お洋服のいいところ

 十一月のうちは、コートといってもせいぜいトレンチくらいで、ウールやカシミアやダウンは師走になるまで着ないもん! というのが積年の意地であったわけですが、きょうばかりは、節を曲げました。ブラウスのうえにカーディガンを着て、さらにジャケットとコートを重ねたうえマフラーまでしているのに、それでも寒く感じるってどういうこと?! いまからこんなに寒くて、年が明けたらなにを着たらいいのよさ!! と、寒空の下、激昂したり、……あ、なかにババシャツを着ればいいのか……と自己解決してクールダウンしたりと、気ぜわしい日でした。
 ブラウスといえば、もうかれこれ十年くらい着ているコットンのブラウスが、とうとう、布が擦り切れて着られなくなってしまいました。下着のストラップの金具があたる部分の繊維が弱く薄くなっていたみたい。
 長年愛用したのにはわけがあって、立ち襟と袖口に綿レースのフリルがあしらわれたブラウスなんだけれど、見ごろや袖にはギャザーがないせいか、少女趣味に浸りきっていない、みょうに潔癖な雰囲気があって、ほかに代えられない独特なところが良かったのです。
 でも、十年も着ているし、もうお払い箱でもしょうがないか……と半ば諦めたのだけれど、この秋に買ったばかりのフェアアイルのカーディガンを着ようとして、そもそもこれは、あのブラウスに合うだろうと思って選んだんだった! と気づきました。ほかのブラウスやニットだと、どうにも合わないのです。そのほかにも、あのブラウスじゃないとしっくりこない……というお洋服が、絶望的なくらいに大量に、あれやこれやとクローゼットのなかに。さすが、十年選手。

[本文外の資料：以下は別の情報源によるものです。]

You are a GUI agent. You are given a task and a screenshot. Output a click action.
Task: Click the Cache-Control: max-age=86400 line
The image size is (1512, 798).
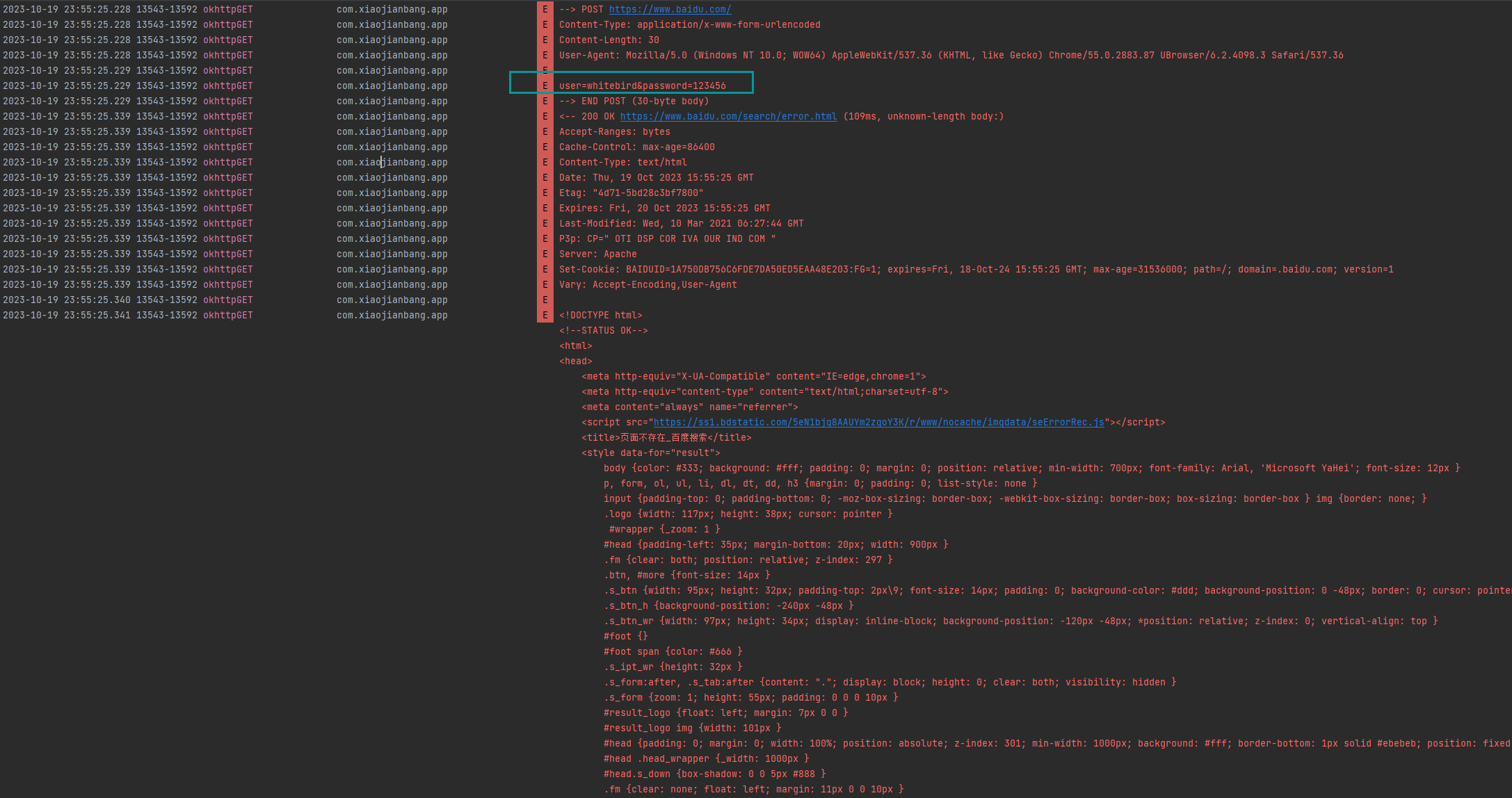click(636, 147)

 恋人と別れたばかりで休日は暇をかこっているので、公開前から気になっていた映画をひとりで映画館に観に行ったんだけど、そういえばこの映画って、別れるまえのデートで来た映画館で予告編を観て興味を惹かれたんだっけ……、と気づいて落ち込むような気分に襲われました。
 変わった素材でもないし、縫製の手順もかんたんそうなので、実物から型紙を起こしてレプリカをつくろうかなあと目論見ちゅう。そういうことができるのが、恋人と違って、お洋服のいいところ。